Confident, we ambled down the line of cages, each pitching machine increasing in difficulty and our hit-count likewise dropping significantly (11-to-24 at "Pony League.")
There were some adjustments made (bat switched, collared shirt removed, nursing of new blisters from not using a batting glove), but by the time we got to the "Nolan Ryan" 92 mph fast-pitch cage, well, the machine threw a no-hitter. Twice.
It's good to know after suffering such embarrassment from a cold, calculating, silent, mechanical arm, you can walk back into Home Plate and still feel comfortable.
"It's a friendly, neighborhood place," said pool-playing patron Jim Organist, 67.
Home Plate has its share of regulars like Bruce Boyd, 64, who's been coming to the bar for 20 years. Anselmo has owned the bar with his business partner, Rick James, for only three years, but Home Plate has been around since 1972.
Boyd said he has seen owners come and go, but he enjoys the place for sports, such as Sunday football, and the people.

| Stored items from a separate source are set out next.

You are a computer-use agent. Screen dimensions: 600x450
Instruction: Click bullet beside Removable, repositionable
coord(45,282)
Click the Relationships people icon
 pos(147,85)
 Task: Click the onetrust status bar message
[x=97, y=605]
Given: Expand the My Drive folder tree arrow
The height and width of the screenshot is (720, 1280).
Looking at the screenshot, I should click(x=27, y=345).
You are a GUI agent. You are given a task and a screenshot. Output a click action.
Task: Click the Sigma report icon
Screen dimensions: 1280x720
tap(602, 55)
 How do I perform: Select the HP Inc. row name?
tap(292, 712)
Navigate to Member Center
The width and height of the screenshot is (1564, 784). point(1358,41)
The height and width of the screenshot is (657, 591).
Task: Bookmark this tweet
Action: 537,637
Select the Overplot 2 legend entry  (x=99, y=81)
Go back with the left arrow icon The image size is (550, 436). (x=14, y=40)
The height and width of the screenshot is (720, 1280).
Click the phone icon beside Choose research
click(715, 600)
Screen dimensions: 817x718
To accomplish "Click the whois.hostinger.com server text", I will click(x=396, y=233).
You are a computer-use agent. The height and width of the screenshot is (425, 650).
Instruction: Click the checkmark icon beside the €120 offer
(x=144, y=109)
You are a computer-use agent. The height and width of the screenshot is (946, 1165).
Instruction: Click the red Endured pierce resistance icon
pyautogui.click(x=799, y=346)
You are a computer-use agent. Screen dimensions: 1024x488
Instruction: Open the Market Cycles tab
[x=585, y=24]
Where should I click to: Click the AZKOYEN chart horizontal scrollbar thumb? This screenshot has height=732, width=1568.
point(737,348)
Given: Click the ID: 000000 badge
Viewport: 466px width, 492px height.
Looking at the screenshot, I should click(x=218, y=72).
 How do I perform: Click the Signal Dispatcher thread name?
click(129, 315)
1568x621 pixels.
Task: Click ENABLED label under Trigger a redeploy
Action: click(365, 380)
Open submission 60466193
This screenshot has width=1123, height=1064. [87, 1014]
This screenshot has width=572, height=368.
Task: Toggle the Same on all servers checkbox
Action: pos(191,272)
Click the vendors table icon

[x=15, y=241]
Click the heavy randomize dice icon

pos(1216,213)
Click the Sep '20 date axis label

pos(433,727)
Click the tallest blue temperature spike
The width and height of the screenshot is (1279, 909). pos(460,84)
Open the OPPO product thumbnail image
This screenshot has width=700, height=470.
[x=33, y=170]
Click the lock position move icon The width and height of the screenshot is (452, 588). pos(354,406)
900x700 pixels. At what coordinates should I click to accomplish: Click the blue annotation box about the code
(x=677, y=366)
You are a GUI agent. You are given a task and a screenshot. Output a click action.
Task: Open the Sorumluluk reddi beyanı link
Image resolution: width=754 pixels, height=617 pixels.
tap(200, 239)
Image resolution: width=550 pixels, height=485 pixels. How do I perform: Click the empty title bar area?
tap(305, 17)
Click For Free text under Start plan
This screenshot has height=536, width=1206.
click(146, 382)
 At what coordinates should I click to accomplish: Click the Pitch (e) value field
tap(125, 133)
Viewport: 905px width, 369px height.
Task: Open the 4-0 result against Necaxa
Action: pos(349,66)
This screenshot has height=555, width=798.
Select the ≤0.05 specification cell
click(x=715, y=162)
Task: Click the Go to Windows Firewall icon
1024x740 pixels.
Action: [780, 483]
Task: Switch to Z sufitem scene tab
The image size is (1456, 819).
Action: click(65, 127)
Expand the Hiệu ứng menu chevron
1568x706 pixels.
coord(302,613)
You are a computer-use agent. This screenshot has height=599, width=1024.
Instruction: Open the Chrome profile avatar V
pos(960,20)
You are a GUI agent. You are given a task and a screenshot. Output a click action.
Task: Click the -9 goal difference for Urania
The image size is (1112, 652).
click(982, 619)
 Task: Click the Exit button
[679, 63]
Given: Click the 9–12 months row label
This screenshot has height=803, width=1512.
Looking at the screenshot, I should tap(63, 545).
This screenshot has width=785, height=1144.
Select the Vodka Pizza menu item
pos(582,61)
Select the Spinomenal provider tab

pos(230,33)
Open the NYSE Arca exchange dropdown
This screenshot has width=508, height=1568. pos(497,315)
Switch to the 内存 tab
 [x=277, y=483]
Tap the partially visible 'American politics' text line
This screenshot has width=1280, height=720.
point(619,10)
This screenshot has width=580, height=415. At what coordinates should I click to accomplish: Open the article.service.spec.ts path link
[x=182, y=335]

"You make friends every night," he said.
Like most bars, the patrons get younger as the day grows older, but there's plenty to do besides hit baseballs. In Home Plate's back room, there are two pool tables, four dart boards, video games, TVs and a loaded jukebox.
There's also a full kitchen serving bar fare like pizza, burgers and fish and chips.
Like Anselmo says, though, it's the batting cages that really sets the place apart.
"Figured you weren't a baseball player," 12-year veteran Home Plate bartender Cheryl Osburn remarked as we were leaving. "I saw you swinging."
Just a fan, ma'am, just a fan.
Home Plate Sports Pub
• Where: 4880 E. 22nd St.
• When: 10 a.m.-2 a.m. daily.
• Happy Hour: 3-7 p.m. Monday through Friday, $2 domestic draughts and wells, $5 domestic pitchers, free pizza from 4 to 6 p.m.